The main difference between the two? Westway Trust did not show up, citing their need to ‘safeguard staff’. Apparently the £100,000pa chief executive of Westway Trust fears the community she is employed to serve.
Both groups are being stigmatised and their legitimacy eroded. Old Chelsea with its suits and pearls are ‘NIMBYs against the future’. Old Ladbroke Grove with its t-shirts and head-wraps are ‘jobless rastas’. Neither stereotype is in the least bit true. Both neighbourhoods are, thankfully, still a glorious cocktail of people, albeit with different spirits predominating.
Both communities are faced with massive change they neither want nor need.

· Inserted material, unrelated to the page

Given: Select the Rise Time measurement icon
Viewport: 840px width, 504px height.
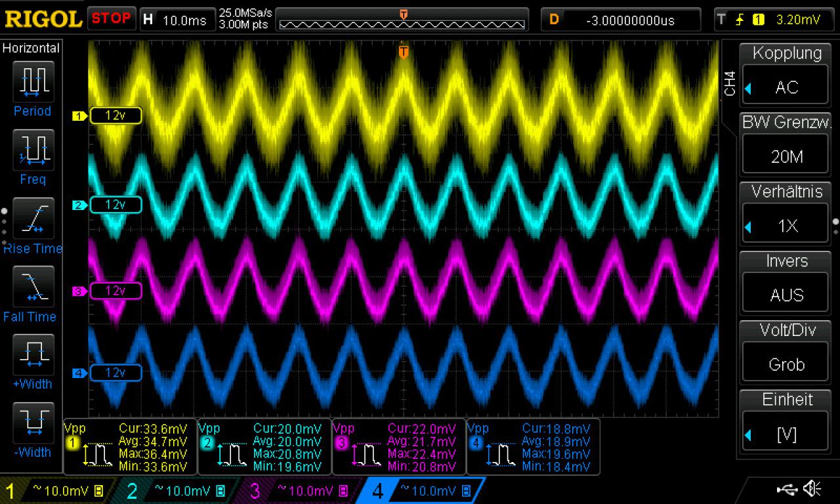Looking at the screenshot, I should coord(33,217).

Both fear their neighbourhoods will change beyond recognition for the benefit of outsiders, becoming what planning consultants call, with all the enthusiasm they can feign, ‘destinations’.
Both fear they will be priced out of the areas they were born in and belong to.
Both are faced by a juggernaut of rapacious developers with their lawyers, consultants, smarmy spin-doctors and phony consultations involving what some call ‘decision-based evidence making’.
Both are told their petitions and protests are not valid, the signatories unauthentic, and their campaigns are not representative or legitimate.
Both groups are told that yes, there will be disruption, but if these changes do not take place now, future generations will curse them.
Both groups say the Council, which was elected to represent them, is working against them, saying it knows ‘what is best’ and that the development will ‘improve the area’.
When challenged, senior Councillors are careful to stick to the script. But sometimes, just sometimes, the mask slips. After a typically stage-managed event of difficult questioning at a recent ‘Ask Nick’ in North Ken, the Leader of the Council was asked once again, why local people need £1,000 handbag shops and all the accompanying fol-di-ra of gentrification. This response was overheard:
Given the very similar issues faced in the borough, north and south, wouldn’t it be interesting if these groups worked together in the fight against the Council for the long-term sustainability of their communities - around King’s Road and Portobello Road - not of businesses and shops, but of people?